Ein Luzerner Start-up will den Bewerbungsprozess revolutionieren

Passive Bewerber erreichen

Ein Luzerner Start-up will den Bewerbungsprozess revolutionieren

Marcel Jambé, 3. Juni 2023, 10:40 Uhr
Für viele Branchen und Unternehmen ist der Fachkräftemangel nichts neues: Den besten Bewerber zu finden, ist für Unternehmen momentan keine leichte Aufgabe. (Symbolbild)
© KEYSTONE/Martin Ruetschi
Für viele Branchen und Unternehmen ist der Fachkräftemangel allgegenwärtig. Dementsprechend explodieren die Stelleninserate. Ein Luzerner Start-up-Unternehmen will dies ändern. Eine Expertin sieht in diesem Modell Stärken und Schwächen.

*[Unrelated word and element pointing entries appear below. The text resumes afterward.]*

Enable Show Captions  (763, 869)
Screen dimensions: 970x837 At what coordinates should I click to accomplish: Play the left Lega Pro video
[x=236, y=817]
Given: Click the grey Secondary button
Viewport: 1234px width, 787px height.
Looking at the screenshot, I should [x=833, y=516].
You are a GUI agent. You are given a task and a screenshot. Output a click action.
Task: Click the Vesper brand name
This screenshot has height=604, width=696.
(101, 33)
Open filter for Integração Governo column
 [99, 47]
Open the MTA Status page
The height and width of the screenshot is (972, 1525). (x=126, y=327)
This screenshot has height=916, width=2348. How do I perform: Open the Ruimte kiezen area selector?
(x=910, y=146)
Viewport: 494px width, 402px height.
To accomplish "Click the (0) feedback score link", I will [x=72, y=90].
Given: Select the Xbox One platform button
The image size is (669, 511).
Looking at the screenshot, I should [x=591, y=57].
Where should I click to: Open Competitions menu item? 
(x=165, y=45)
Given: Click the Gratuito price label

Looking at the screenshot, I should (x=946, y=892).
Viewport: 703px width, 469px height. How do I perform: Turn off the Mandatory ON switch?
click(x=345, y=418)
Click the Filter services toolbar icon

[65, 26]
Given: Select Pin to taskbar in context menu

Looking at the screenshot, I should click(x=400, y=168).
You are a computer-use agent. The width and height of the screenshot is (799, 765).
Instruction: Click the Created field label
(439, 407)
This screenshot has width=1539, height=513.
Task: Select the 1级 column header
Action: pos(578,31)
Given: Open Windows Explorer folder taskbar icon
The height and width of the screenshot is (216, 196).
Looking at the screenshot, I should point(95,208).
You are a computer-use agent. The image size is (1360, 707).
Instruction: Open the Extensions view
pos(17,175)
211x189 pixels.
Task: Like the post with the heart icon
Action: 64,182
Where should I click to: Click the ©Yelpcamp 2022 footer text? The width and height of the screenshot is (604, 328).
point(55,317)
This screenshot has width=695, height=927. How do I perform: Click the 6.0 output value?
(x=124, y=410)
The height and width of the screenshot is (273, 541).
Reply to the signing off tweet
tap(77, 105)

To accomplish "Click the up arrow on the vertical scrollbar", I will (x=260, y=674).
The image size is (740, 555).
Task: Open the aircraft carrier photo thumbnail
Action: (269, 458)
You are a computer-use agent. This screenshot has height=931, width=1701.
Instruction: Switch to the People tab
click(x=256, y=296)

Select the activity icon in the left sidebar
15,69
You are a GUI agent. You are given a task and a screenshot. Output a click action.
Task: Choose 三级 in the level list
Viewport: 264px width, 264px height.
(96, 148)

Zu viele offene Stellen, zu wenig Stellensuchende: Die besten Bewerbenden zu finden, ist für Unternehmen aktuell keine leichte Aufgabe. Dies will ein Horwer Start-up-Unternehmen ändern. Der Gründer des Start-ups «Jobster», Raphael Egli, ist der Meinung, dass das bisherige Rekrutierungsmodell aufgrund des Fachkräftemangels veraltet ist. «Beim alten Bewerbungsmodell geht man davon aus, dass mehr Leute nach Stellen suchen, als dass es Job-Inserate gibt. Das hat auch bis vor einem Jahr gut funktioniert», meint Egli. Inzwischen sei es umgekehrt.

Dabei will das Start-up jene Leute ansprechen oder erreichen, die momentan nicht aktiv auf Jobsuche sind, sogenannte «passive Bewerber». Passive Kandidatinnen und Kandidaten sind gemäss Egli in einem Unternehmen tätig, unterschwellig mit dem Job unzufrieden, aber noch nicht an dem Punkt, dass sie den Job wechseln wollen. Oder sie sind grundsätzlich offen für einen neuen Job. «Um diese zu erreichen zu können, muss man den Bewerbungsprozess einfach halten und auch einen anderen Weg einschlagen.» Dazu gehöre das Wegfallen der Lebensläufe und Motivationsschreiben, die passive Kandidaten sowieso in den wenigsten Fällen bereit haben.

In zwei Phasen die Falschen aussortieren

Erreichen will man die passiven Kandidaten via Social Media. Mit wenigen Klicks und wenigen Personalangaben sollen die potenziellen Kandidatinnen ihr Interesse zeigen. In der ersten Phase müssen die Bewerber ein Quiz lösen, bei dem sie sich mit dem Unternehmen auseinandersetzen und Fragen dazu beantworten müssen. In der zweiten Phase führt Jobster im Namen des Unternehmens mit allen Kandidaten ein Erstgespräch via Telefon. Alle geeigneten Personen werden danach der Firma für ein persönliches Bewerbungsgespräch weitergeleitet.

Das Unternehmen verspricht ausserdem seinen Klienten einen «Gebietsschutz». Das bedeutet, dass das Start-up während der Jobsuche nur ein Unternehmen pro Region und Branche betreut. So kann sichergestellt werden, dass kein Wettbewerb unter den verschiedenen Klienten entsteht. «Schliesslich wollen wir die Kandidaten untereinander nicht wegnehmen», erklärt Egli.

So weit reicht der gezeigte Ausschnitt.